Reputation: 129
I would like to capitalize the first letter after a dot or after a dot and a space.
$string="I am a string with several periods.period #1. period #2.";
This should be the final string:
I am a string with several periods.Period #1. Period #2.
I have already searched for a solution on stackoverflow but the solution that i found was only for capitalize the initial letter after just a dot and not for a dot and a space.
Upvotes: 3
Views: 2791
Reputation: 2153
I created this simple function and it works like a charm
and you can add delimiters as you like.
function capitalize_after_delimiters($string='', $delimiters = array())
{
foreach ($delimiters as $delimiter)
{
$temp = explode($delimiter, $string);
array_walk($temp, function (&$value) { $value = ucfirst($value); });
$string = implode($temp, $delimiter);
}
return $string;
}
$string ="I am a string with several periods.period #1. period #2.";
$result = capitalize_after_delimiters($string, array('.', '. '));
var_dump($result);
result: string(56) "I am a string with several periods.Period #1. Period #2."
Upvotes: 1
Reputation: 6299
If regex is not an option, something like this might work:
$str = "I am a string with several periods.period #1. period #2.";
$strings = explode('.', $str);
$titleCased = [];
foreach($strings as $s){
$titleCased[] = ucfirst(trim($s));
}
echo join(".", $titleCased);
Although, this has the added effect of removing whitespace.
Upvotes: 0
Reputation: 91518
Preg_replace_callback is your friend:
$string="I am a string with several periods.period #1. period #2.";
$string = preg_replace_callback('/\.\s*\K\w/',
function($m) {
return strtoupper($m[0]);
},
$string);
echo $string;
Output:
I am a string with several periods.Period #1. Period #2.
Upvotes: 3
Reputation: 23968
Use regex to match the dot \.
, optional space \s*
and a letter \w
.
Then loop the matches array and do a str_replace.

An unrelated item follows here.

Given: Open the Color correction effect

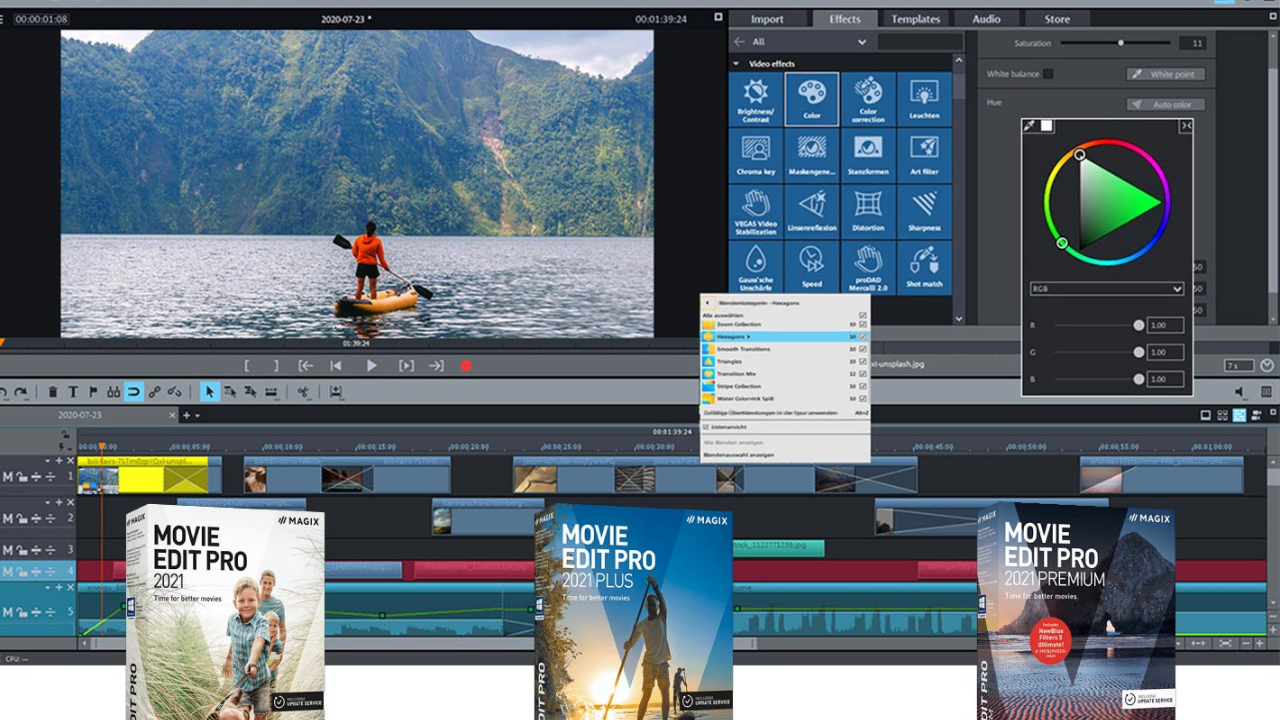Looking at the screenshot, I should (868, 99).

$str="I am a string with several periods.period #1. period #2.";
preg_match_all("/\.\s*\w/", $str, $matches);
foreach($matches[0] as $match){
$str = str_replace($match, strtoupper($match), $str);
}
echo $str;
//I am a string with several periods.Period #1. Period #2.
To make it slightly more optimized you could add an array_unique before looping since str_replace replaces all equal substrings.